-- Document passage follows --

Java Design Patterns - Example Tutorial

Introduction

Design patterns are very popular among software developers. A design pattern is a well-described solution to a common software problem.

Some of the benefits of using design patterns are:

  1. Design patterns are already defined and provide an industry-standard approach to solving a recurring problem, so it saves time if we sensibly use the design pattern. There are many Java design patterns that we can use in our Java-based projects.
  2. Using design patterns promotes reusability that leads to more robust and highly maintainable code. It helps in reducing the total cost of ownership (TCO) of the software product.
  3. Since design patterns are already defined, it makes our code easy to understand and debug. It leads to faster development and new members of the team understand it easily.

Java design patterns are divided into three categories - creational, structural, and behavioral design patterns.

This article serves as an index for all the Java design pattern articles.

Creational Design Patterns

Creational design patterns provide solutions to instantiate an Object in the best possible way for specific situations.

1. Singleton Pattern

The singleton pattern restricts the instantiation of a Class and ensures that only one instance of the class exists in the Java Virtual Machine. The implementation of the singleton pattern has always been a controversial topic among developers.

Note: Learn more about the Singleton Design Pattern.

2. Factory Pattern

The factory design pattern is used when we have a superclass with multiple subclasses and based on input, we need to return one of the subclasses. This pattern takes out the responsibility of the instantiation of a Class from the client program to the factory class. We can apply a singleton pattern on the factory class or make the factory method static.

Note: Learn more about the Factory Design Pattern.

3. Abstract Factory Pattern

The abstract factory pattern is similar to the factory pattern and is a factory of factories. If you are familiar with the factory design pattern in Java, you will notice that we have a single factory class that returns the different subclasses based on the input provided and the factory class uses if-else or switch statements to achieve this. In the abstract factory pattern, we get rid of if-else block and have a factory class for each subclass and then an abstract factory class that will return the subclass based on the input factory class.

Note: Learn more about the Abstract Factory Pattern.

-- Document passage concluded --

### To do
A - In the Java design patterns tutorial, rewrite the passage from "3. Abstract Factory" to "Abstract Factory Pattern.", substituting "conditional" for every occurrence of "if-else".
B - According to the Java design patterns tutorial, what three categories are Java design patterns divided into?
The data that follows has no connection to the Java design patterns tutorial.

-- Provided records follows --

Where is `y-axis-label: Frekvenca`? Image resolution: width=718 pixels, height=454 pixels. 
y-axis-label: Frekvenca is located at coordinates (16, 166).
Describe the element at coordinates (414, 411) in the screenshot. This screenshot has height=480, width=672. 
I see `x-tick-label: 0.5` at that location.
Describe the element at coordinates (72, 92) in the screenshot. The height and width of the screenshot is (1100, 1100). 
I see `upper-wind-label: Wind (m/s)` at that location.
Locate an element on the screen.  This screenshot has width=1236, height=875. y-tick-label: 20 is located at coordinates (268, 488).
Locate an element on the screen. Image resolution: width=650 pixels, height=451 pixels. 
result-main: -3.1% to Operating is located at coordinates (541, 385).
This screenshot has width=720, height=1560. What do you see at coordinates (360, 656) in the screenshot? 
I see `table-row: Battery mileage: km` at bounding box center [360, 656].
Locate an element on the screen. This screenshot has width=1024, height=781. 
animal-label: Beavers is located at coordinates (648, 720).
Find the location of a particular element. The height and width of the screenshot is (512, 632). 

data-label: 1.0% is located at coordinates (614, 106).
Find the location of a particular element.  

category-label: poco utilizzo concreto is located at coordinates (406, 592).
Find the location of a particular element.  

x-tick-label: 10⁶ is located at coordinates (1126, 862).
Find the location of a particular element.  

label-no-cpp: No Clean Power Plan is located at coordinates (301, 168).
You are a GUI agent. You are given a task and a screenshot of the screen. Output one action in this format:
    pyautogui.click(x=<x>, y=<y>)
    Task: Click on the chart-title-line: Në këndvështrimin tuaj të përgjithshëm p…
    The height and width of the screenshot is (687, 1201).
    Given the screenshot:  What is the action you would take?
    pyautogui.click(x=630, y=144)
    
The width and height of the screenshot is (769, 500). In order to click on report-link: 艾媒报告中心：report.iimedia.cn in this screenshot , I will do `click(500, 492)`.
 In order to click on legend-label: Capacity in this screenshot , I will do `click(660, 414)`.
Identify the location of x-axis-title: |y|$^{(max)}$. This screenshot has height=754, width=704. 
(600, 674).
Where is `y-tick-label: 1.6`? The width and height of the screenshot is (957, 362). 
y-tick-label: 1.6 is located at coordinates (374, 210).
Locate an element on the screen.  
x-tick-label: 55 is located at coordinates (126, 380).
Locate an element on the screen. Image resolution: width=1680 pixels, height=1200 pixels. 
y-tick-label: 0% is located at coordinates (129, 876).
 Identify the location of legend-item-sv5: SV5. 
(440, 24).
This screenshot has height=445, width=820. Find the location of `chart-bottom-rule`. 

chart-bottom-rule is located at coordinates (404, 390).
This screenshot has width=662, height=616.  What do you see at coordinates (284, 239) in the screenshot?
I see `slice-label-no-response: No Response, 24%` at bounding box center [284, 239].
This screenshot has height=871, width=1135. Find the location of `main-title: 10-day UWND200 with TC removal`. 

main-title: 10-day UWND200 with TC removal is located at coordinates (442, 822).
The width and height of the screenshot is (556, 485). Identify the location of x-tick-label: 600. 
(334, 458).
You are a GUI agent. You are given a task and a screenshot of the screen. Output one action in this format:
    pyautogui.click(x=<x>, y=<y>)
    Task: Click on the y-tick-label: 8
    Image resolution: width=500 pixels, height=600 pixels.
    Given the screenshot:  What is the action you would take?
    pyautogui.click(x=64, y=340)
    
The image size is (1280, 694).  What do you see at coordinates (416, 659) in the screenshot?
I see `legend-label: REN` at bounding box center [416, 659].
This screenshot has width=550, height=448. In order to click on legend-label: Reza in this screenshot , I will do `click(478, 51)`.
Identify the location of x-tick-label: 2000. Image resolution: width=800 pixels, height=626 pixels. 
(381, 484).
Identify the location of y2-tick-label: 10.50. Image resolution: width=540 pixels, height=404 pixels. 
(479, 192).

-- Provided records concluded --

### Exercise responses
A -
3. Abstract Factory Pattern

The abstract factory pattern is similar to the factory pattern and is a factory of factories. If you are familiar with the factory design pattern in Java, you will notice that we have a single factory class that returns the different subclasses based on the input provided and the factory class uses conditional or switch statements to achieve this. In the abstract factory pattern, we get rid of conditional block and have a factory class for each subclass and then an abstract factory class that will return the subclass based on the input factory class.

Note: Learn more about the Abstract Factory Pattern.

B - Creational, structural, and behavioral design patterns.